Poorly designed lifts can create their own problems, including falls and a reluctance to leave home, so the quality of elevator access matters as much as its presence. But the overall evidence is clear: stairs are one of the biggest physical barriers to independent living for older populations, and elevators remove that barrier.

Energy Efficiency Has Improved Dramatically

Elevators consume meaningful amounts of energy, typically accounting for 2% to 10% of a building’s total electricity use. Modern systems have gotten significantly more efficient through regenerative drives, which capture energy when an elevator descends with a heavy load or ascends with a light one. That recovered energy can be fed back into the building’s electrical grid or stored in batteries for later use.

In one study of a complex building using battery and ultracapacitor storage systems, the elevator’s regenerative system released over 15 kilowatt-hours of stored energy per day. That’s enough to power several apartments’ daily lighting needs.

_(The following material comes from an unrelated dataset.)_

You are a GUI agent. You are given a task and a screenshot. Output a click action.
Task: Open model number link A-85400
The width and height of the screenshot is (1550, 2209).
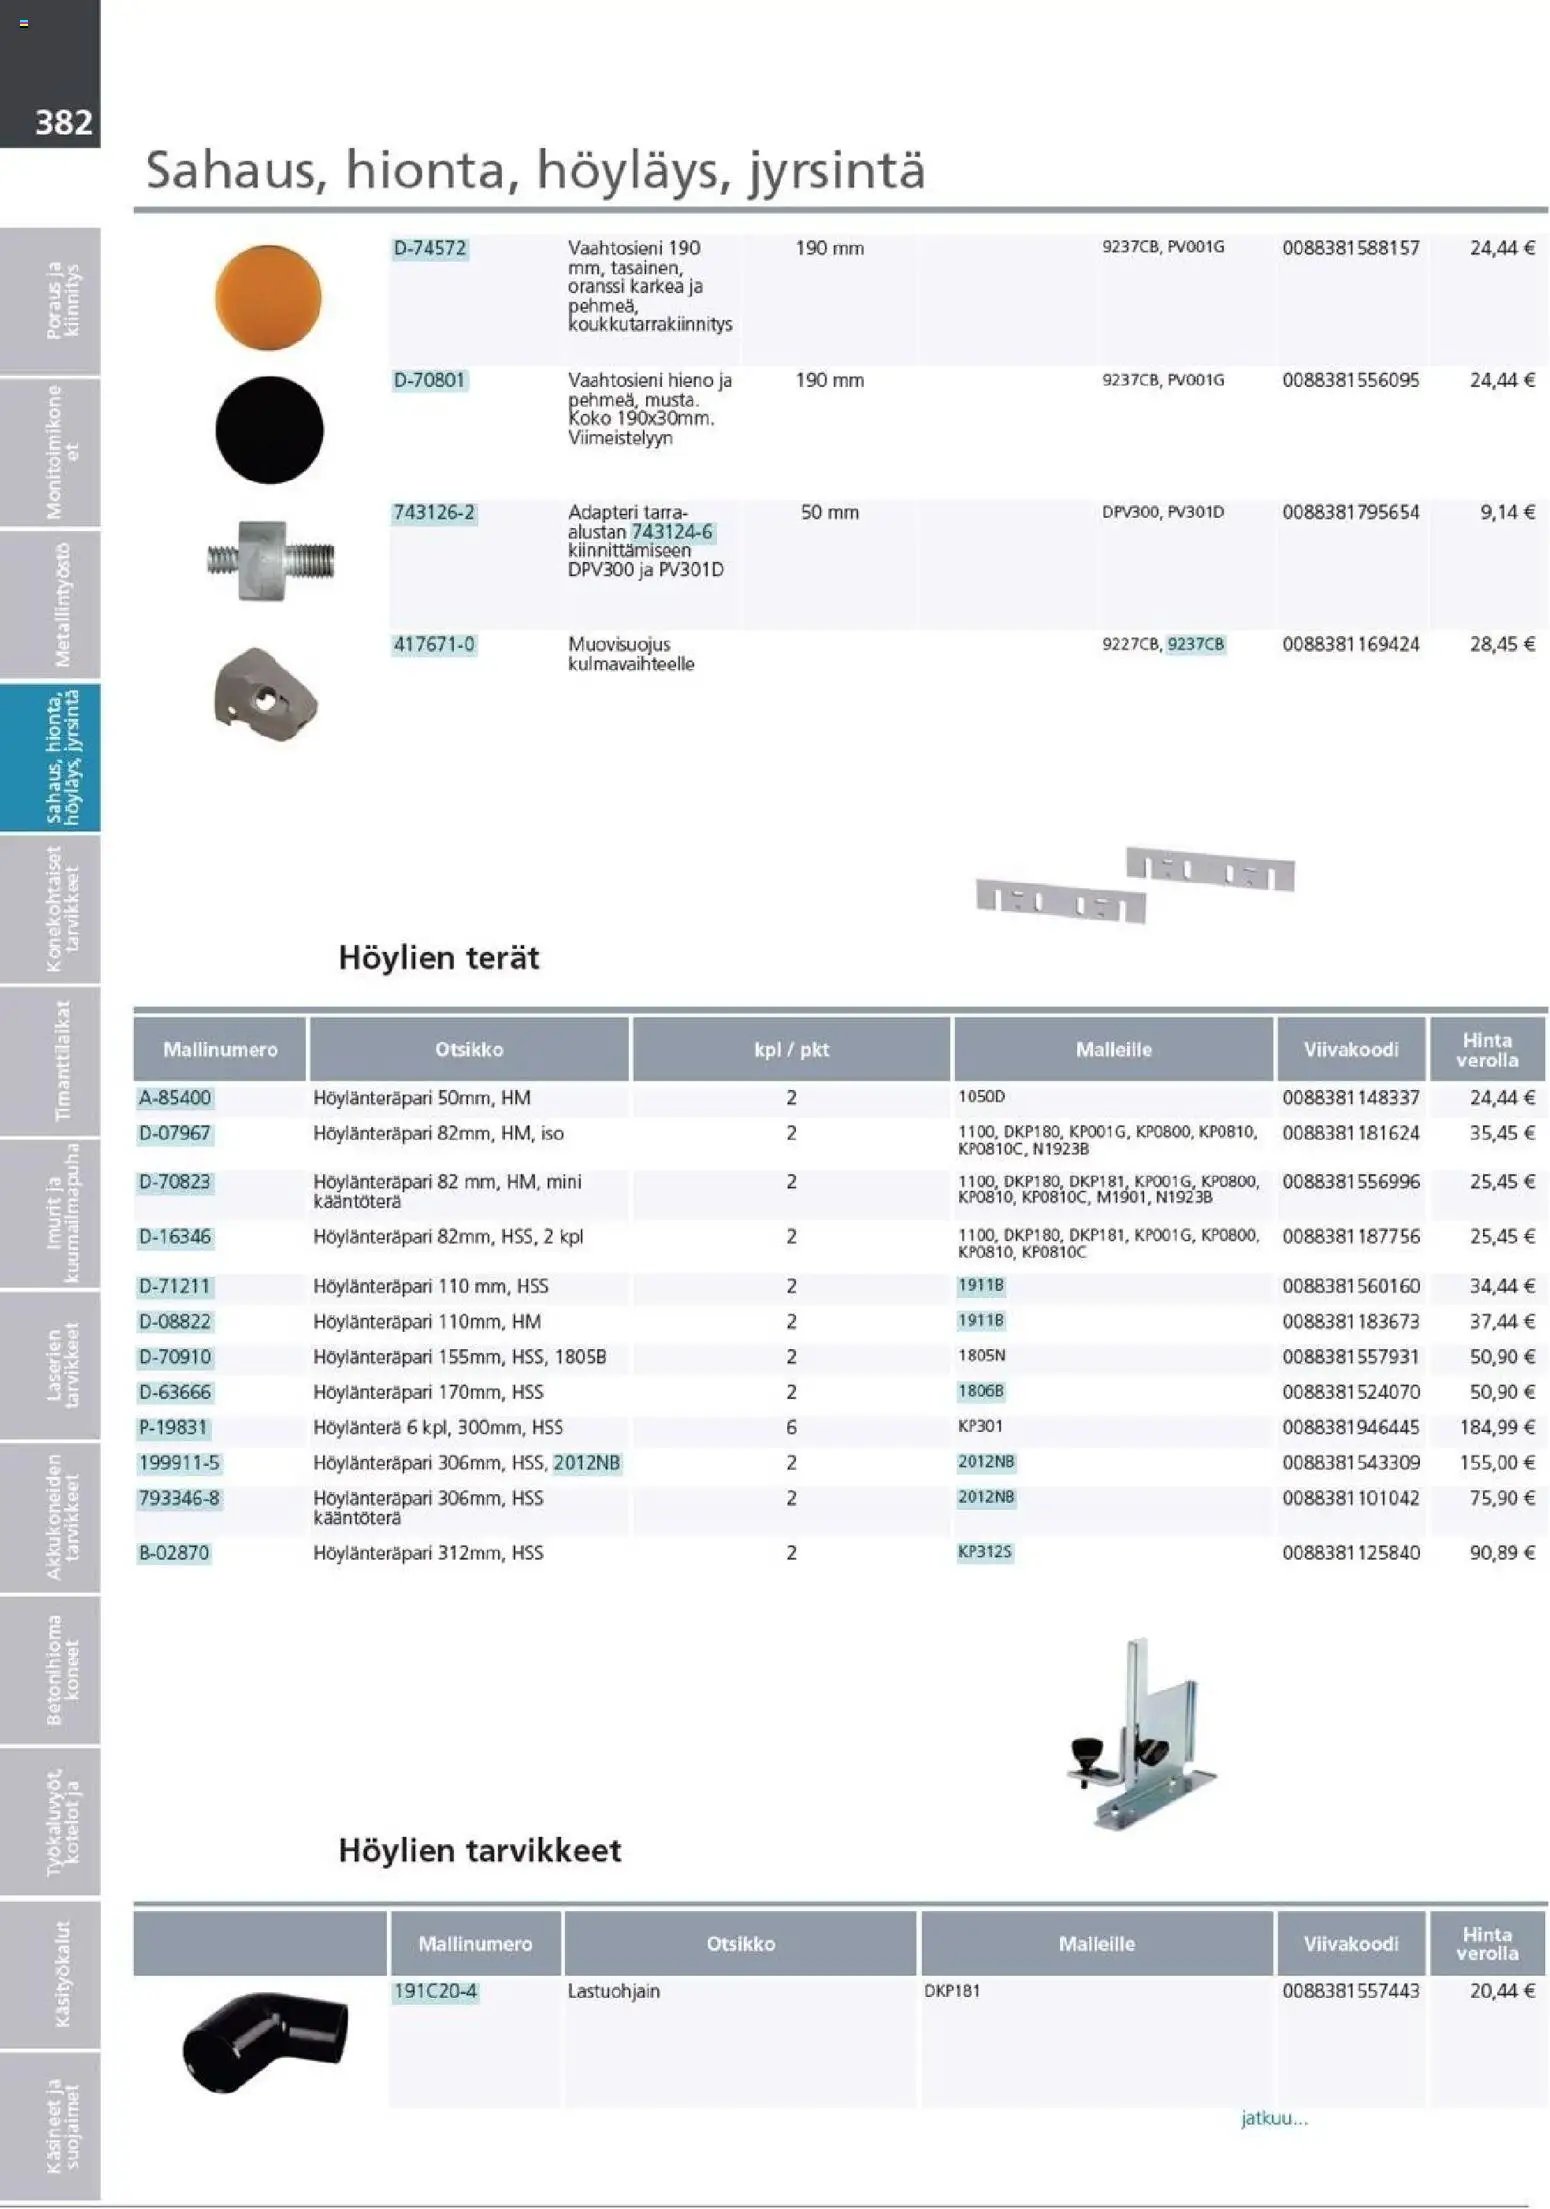coord(175,1098)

These gains matter at scale: a city with hundreds of thousands of elevators running continuously can reduce its collective energy footprint substantially through regenerative technology alone.

Modern Systems Move People Faster

Traditional elevators operate on a simple model: you press a button, a car arrives, you select your floor. Newer destination dispatch systems ask riders to input their floor before boarding, then group passengers heading to similar floors into the same car. This reduces the number of stops each elevator makes and cuts both wait times and travel times significantly compared to conventional systems.

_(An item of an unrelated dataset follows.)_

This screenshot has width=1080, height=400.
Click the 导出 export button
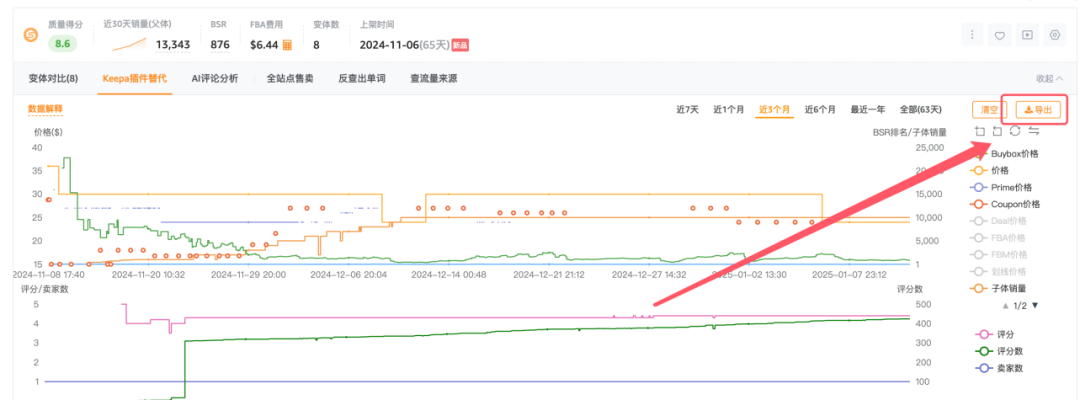pyautogui.click(x=1038, y=109)
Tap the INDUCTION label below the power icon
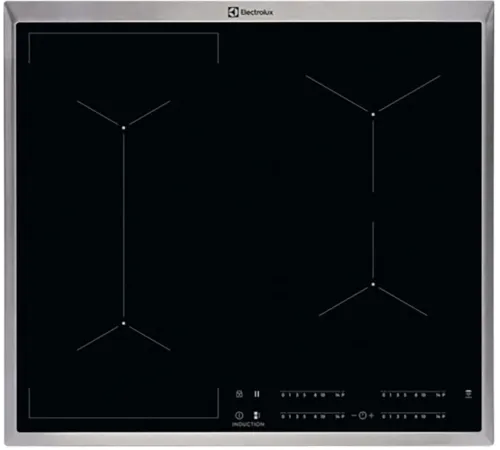Image resolution: width=500 pixels, height=450 pixels. click(248, 424)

In high-traffic buildings like hospitals, office towers, and airports, these efficiency gains translate directly into less time wasted and fewer bottlenecks during peak hours. For a 40-story office building at 9 a.m., the difference between a well-optimized elevator system and a poorly designed one can mean employees spending 5 to 10 extra minutes per trip just waiting in the lobby. Over a year, across thousands of workers, that lost time adds up to a real economic cost.

They Shape How We Build Everything

Elevators influence decisions far beyond the buildings they’re installed in. Hospitals place operating rooms, intensive care units, and emergency departments based on elevator proximity. Hotels design their layouts around elevator banks. Airports route thousands of passengers between terminals and gates through vertical connections. Warehouses and factories use freight elevators to move goods between production floors.

Even in residential construction, the presence or absence of an elevator determines who can live where. A three-story townhouse without one effectively excludes anyone with limited mobility. A six-story apartment building without one becomes increasingly undesirable for every floor above the second. Elevators are so embedded in how we design and use the built environment that their importance is easy to overlook, precisely because they work so reliably that most people never think about them until they break down.